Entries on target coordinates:
■ ■ ■ ■

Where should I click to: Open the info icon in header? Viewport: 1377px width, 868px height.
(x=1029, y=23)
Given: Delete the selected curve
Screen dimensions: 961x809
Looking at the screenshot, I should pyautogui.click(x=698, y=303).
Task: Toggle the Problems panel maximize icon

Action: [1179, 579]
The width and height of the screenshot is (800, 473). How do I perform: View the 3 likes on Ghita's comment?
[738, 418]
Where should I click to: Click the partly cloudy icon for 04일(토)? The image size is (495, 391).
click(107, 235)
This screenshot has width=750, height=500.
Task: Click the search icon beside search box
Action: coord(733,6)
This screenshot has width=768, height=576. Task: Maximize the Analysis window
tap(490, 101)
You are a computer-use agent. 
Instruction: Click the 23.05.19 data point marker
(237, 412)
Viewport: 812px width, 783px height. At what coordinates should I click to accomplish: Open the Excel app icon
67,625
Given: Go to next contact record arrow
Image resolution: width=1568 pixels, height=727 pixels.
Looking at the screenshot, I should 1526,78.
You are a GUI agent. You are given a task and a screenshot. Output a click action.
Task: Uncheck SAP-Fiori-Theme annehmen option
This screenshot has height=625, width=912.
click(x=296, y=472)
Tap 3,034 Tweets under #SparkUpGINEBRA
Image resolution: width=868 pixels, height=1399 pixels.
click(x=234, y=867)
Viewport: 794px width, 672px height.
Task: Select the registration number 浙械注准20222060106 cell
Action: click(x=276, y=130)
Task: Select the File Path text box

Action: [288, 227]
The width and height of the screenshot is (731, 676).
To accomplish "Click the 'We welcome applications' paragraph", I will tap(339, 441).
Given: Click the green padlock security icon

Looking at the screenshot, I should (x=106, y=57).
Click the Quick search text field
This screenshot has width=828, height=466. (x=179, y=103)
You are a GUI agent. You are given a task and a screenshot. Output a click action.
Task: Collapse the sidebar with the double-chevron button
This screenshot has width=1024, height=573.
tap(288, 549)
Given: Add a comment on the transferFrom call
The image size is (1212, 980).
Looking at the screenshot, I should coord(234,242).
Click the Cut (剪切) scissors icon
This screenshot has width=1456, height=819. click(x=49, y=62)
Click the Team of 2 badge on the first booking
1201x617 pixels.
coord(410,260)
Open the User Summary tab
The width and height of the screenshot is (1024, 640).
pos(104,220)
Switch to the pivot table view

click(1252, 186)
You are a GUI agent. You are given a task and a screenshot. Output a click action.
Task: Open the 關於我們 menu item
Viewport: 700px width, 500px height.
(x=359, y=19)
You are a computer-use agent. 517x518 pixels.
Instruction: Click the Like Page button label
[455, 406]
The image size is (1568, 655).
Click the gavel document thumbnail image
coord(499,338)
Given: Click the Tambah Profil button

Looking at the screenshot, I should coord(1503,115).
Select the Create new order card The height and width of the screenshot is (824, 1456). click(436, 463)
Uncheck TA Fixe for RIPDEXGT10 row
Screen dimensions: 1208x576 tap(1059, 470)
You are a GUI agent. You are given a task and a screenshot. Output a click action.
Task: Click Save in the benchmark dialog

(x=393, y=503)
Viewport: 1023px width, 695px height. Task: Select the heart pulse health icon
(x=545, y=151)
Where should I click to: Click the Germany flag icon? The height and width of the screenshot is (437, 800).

■ ■ ■ ■

INSTRUCTIONS TO FOLLOW: Can you copy the listing above word for word, from the line that contains "The image size is (1568, 655)." through the line that contains "Select the Create", with both of those lines included?

SOLUTION FOR THIS TASK:
The image size is (1568, 655).
Click the gavel document thumbnail image
coord(499,338)
Given: Click the Tambah Profil button

Looking at the screenshot, I should coord(1503,115).
Select the Create new order card The height and width of the screenshot is (824, 1456). click(436, 463)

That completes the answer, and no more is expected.